This morning, during my daily check of correspondence from the USPTO on private PAIR, I found a fascinating letter, the text of which is reprinted below. Turns out that the USPTO goofed, and enabled some patent application data to become publicly available on November 11 when that data wasn’t supposed to become available until November 18. The data wasn’t actually posted on PAIR; it was posted on a third party web site, then removed on November 15 and reposted on November 18, when it also became available on PAIR.
As the USPTO notes, the number of applications affected by the error is likely quite small, and the effect will be limited to corresponding applications filed outside the USA from November 11 through November 17 without a priority claim to the erroneously disclosed application. Personally, I’m curious if ANY foreign applications were or will be adversely affected by the premature disclosure.
What is impressive is that the USPTO came clean regarding its mistake relatively quickly: it seems that it only took about two weeks from the time the USPTO discovered the mistake to the time it mailed letters to all 6015 affected applicants, including the Thanksgiving hiatus. (A random sampling of the PAIR records for several of those applications indicates that all the letters were mailed November 30.) The USPTO could have stayed silent about this; had it not said anything, this story might have stayed buried for a long time, if not permanently. Hat tip to Commissioner David Kappos and his staff for this one.
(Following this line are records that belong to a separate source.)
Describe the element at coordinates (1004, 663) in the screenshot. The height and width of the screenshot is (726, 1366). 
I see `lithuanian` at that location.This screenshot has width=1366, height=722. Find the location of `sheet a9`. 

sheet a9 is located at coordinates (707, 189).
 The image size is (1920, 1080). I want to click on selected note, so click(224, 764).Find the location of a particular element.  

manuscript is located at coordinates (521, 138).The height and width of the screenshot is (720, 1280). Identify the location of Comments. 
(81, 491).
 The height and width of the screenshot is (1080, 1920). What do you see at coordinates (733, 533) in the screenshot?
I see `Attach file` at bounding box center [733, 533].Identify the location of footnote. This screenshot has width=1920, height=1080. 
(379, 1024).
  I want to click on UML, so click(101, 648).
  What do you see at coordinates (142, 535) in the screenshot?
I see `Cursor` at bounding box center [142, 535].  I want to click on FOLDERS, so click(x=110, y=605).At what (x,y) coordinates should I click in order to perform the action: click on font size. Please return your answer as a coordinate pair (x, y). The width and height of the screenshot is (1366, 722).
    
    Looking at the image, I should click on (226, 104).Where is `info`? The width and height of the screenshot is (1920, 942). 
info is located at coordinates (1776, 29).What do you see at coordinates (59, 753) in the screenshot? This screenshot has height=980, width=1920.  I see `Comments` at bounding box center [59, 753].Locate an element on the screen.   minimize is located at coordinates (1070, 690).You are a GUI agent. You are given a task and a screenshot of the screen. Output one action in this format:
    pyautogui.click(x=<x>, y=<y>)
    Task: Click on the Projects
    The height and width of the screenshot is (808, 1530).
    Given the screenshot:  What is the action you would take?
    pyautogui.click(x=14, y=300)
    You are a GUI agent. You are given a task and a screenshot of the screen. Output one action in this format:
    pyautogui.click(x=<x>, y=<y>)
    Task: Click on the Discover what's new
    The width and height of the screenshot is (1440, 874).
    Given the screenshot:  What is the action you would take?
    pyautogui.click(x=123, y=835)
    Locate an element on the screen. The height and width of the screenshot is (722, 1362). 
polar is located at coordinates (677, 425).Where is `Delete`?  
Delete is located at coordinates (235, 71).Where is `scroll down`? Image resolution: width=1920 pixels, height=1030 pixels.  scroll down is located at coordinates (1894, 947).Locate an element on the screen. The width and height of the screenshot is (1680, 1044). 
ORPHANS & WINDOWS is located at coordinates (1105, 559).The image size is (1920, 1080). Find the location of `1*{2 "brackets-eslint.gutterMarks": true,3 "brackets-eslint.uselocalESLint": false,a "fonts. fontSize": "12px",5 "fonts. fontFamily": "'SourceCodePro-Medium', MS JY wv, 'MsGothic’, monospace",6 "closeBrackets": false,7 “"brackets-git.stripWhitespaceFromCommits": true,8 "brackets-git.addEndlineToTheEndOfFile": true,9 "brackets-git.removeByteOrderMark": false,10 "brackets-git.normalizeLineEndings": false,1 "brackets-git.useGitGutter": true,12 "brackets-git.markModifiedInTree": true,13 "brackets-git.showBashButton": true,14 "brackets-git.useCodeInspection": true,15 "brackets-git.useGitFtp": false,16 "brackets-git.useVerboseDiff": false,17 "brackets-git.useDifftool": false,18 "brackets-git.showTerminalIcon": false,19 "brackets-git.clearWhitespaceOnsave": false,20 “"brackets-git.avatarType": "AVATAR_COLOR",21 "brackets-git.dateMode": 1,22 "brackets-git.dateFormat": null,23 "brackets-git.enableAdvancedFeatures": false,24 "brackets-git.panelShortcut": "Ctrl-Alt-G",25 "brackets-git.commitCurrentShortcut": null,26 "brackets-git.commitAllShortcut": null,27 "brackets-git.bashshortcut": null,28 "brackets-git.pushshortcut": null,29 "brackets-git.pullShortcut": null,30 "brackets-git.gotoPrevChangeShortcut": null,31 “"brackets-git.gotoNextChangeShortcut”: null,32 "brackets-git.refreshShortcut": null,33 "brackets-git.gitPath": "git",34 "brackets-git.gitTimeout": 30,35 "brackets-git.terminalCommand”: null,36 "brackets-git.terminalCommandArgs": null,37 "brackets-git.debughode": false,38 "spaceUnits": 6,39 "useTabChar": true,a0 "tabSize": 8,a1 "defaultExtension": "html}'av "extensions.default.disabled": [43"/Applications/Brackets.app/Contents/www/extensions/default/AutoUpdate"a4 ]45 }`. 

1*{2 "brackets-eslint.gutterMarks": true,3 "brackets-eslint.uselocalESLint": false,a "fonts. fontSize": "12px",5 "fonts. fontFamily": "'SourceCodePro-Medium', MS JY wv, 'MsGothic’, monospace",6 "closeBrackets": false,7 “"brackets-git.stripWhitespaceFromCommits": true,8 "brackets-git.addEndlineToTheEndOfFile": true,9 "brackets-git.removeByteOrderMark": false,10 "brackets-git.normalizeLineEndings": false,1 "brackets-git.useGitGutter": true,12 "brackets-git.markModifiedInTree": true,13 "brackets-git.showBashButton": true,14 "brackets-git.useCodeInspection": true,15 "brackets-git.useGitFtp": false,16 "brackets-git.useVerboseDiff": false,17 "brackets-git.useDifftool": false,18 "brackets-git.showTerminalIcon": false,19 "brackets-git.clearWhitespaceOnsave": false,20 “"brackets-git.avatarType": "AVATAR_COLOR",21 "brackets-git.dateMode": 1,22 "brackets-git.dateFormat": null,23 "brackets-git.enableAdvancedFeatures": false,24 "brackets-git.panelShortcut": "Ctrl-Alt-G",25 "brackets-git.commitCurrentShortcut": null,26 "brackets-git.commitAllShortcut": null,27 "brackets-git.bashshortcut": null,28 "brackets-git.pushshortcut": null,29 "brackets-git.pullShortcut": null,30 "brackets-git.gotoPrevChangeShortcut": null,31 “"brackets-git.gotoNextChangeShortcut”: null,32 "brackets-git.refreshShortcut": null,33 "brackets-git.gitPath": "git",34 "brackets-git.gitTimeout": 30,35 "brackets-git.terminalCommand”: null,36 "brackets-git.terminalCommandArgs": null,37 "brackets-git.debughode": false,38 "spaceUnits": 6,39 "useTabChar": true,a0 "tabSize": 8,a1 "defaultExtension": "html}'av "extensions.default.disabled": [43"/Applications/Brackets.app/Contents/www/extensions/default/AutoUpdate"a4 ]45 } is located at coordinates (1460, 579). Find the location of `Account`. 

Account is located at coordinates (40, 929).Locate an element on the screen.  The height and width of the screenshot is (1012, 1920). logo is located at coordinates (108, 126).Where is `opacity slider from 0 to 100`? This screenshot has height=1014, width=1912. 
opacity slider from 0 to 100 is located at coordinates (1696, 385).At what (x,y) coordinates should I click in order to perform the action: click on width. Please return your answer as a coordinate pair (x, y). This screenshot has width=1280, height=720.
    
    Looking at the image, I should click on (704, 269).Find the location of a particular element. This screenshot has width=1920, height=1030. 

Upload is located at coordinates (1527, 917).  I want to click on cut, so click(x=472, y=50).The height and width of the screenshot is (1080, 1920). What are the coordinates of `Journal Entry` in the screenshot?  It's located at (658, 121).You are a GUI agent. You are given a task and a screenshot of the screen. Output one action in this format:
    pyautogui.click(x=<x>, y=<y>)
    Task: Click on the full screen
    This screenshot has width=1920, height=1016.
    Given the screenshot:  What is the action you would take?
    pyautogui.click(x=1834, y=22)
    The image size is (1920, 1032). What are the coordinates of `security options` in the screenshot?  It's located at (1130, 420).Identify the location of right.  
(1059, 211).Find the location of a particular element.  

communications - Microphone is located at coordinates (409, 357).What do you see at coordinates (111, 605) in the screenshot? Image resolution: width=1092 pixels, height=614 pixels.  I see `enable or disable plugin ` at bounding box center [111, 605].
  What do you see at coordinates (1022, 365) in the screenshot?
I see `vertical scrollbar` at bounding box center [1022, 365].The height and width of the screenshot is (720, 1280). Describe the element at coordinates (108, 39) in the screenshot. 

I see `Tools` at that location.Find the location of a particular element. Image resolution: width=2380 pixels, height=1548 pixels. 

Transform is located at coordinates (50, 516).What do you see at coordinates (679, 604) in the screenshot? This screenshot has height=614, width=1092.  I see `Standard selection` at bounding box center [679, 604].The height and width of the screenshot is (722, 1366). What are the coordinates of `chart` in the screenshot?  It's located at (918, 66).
The text of the letter sent to affected applicants is as follows:
Notice of Erroneous Early Release of Patent Application Information on November 11, 2010
On November 11, 2010, the United States Patent and Trademark Office (USPTO), unintentionally and as a result of a processing error, made available to subscribers of patent application data the patent application publications that were not scheduled to publish under 35 U.S.C. 122(b) until November 18, 2010. The USPTO's subscription service allows a member of the public to obtain copies of all patents or application publications from the USPTO on the date of grant or publication for a fee. One subscriber who had access to the early-published data made these premature patent application publications available on its free Web service, known as Free Patents Online, on November 11, 2010 - one week prior to the scheduled publication date. At the USPTO's request, the subscriber removed access to the patent application publications dated November 18, 2010 on November 15, 2010 until November 18, 2010. While the premature release of application information on November 11, 2010, is not considered a publication of such applications under 35 U.S.c. 122(b), the USPTO acknowledges that there are potential international ramifications in certain very limited circumstances such as where an applicant whose application information was released early did not file a foreign application within the Paris Convention priority period but did file in a foreign country between November 11, 2010 and November 18,2010.
The USPTO did not post the publications on its Web site until November 18,2010, and it did not provide access to the public Patent Application Information Retrieval (PAIR) System based on the early release of the publication data. Moreover, the USPTO did not record in its records that a publication occurred until November 18, 2010. Copies of, and access to, any of the affected applications described in this document were not provided by the USPTO under 37 CFR 1.14 based on the error described in this document. The USPTO regrets this error and is instituting controls to prevent similar processing errors in the future.